LES PRÉTENTIONS DES PARTIES


[14]            Les Ministres argumentent qu'il doit y avoir une suite logique découlant de l'analyse faite lors des deux premières revues. Selon eux, leur preuve (publique et en l'absence de M. Charkaoui et de ses avocats) demeure sérieuse, leur fardeau est assumé et celui-ci est transféré à M. Charkaoui. Les Ministres soulignent que ce dernier n'a pas répondu aux préoccupations du tribunal et que la preuve récente ne remet pas en question les déclarations de M. Ressam et M. Zubaida impliquant M. Charkaoui, celles-ci ayant été obtenues de façon libre et sans contrainte. Quant au témoignage de M. Khadr, les Ministres soutiennent qu'il ne peut pas être retenu étant donné les mensonges dûment admis lors de son contre-interrogatoire. De plus, les Ministres allèguent que de toute façon, son témoignage à l'effet qu'il n'a pas vu M. Charkaoui en Afghanistan doit être évalué en tenant compte du fait qu'il n'a pas su que M. Ressam était allé dans un camp d'Al-Quaïda, ce qui le rend donc dépourvu de toute force probante.    Concernant la norme de révision, les Ministres sont d'opinion qu'elle a été bien définie dans le jugement Charkaoui I, paragraphe 39.
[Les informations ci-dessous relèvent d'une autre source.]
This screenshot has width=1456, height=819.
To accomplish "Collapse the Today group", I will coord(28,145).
[15]            À la lumière de la nouvelle preuve, M. Charkaoui est d'opinion que les déclarations de M. Ressam et M. Zubaida le concernant devraient être retirées du dossier étant donné qu'elles auraient été obtenues par l'entremise de mauvais traitements équivalents à de la torture ou encore dans le cadre d'entente favorisant le dévoilement de faits non véridiques. De plus, le témoignage de M. Khadr devrait être retenu lorsqu'il dit ne jamais avoir vu M. Charkaoui en Afghanistan parce qu'il était dans une situation où il rencontrait tous les participants du Canada lorsqu'ils étaient en direction des camps d'entraînement y incluant celui de Khalden. Suite à cette évaluation, le tribunal devrait réévaluer la preuve des Ministres et conclure différemment selon la norme de révision applicable.
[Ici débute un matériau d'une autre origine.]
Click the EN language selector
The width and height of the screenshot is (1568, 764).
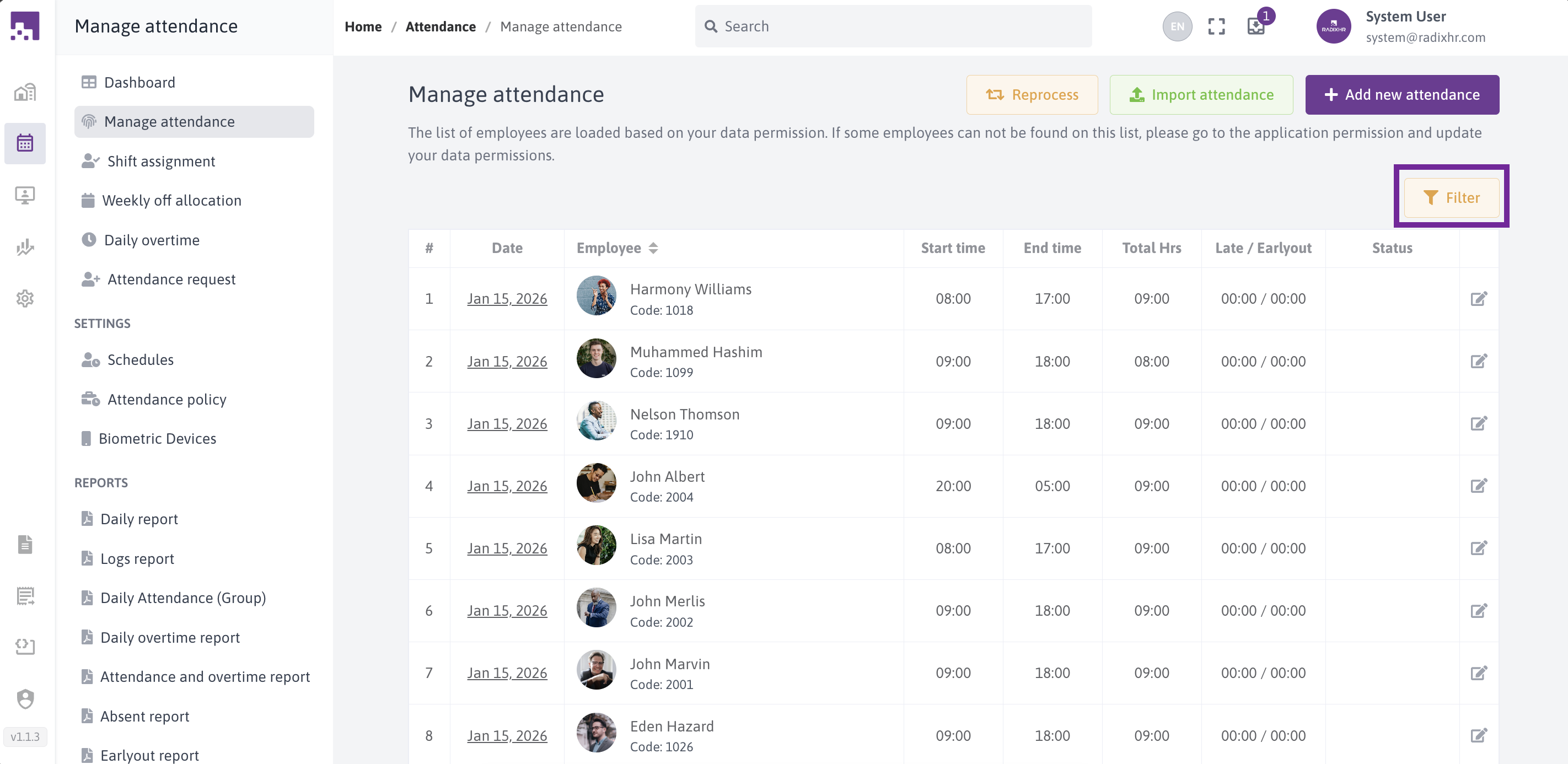click(x=1177, y=27)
[16]            Au sujet de la norme de révision suivie lors des deux révisions, M. Charkaoui soumet qu'elle devrait être remplacée par celle mentionnée dans le jugement Almrei c. Canada (Ministère de la Citoyenneté et de l'Immigration) [2004] A.F.C. no. 509 au paragraphe 34, c'est-à-dire, la prépondérance de probabilité et non celle des motifs raisonnables de croire. Il prétend qu'il y a contradiction entre l'application de la norme mise de l'avant dans Almrei, supra, et celle retenue par le tribunal dans le présent dossier.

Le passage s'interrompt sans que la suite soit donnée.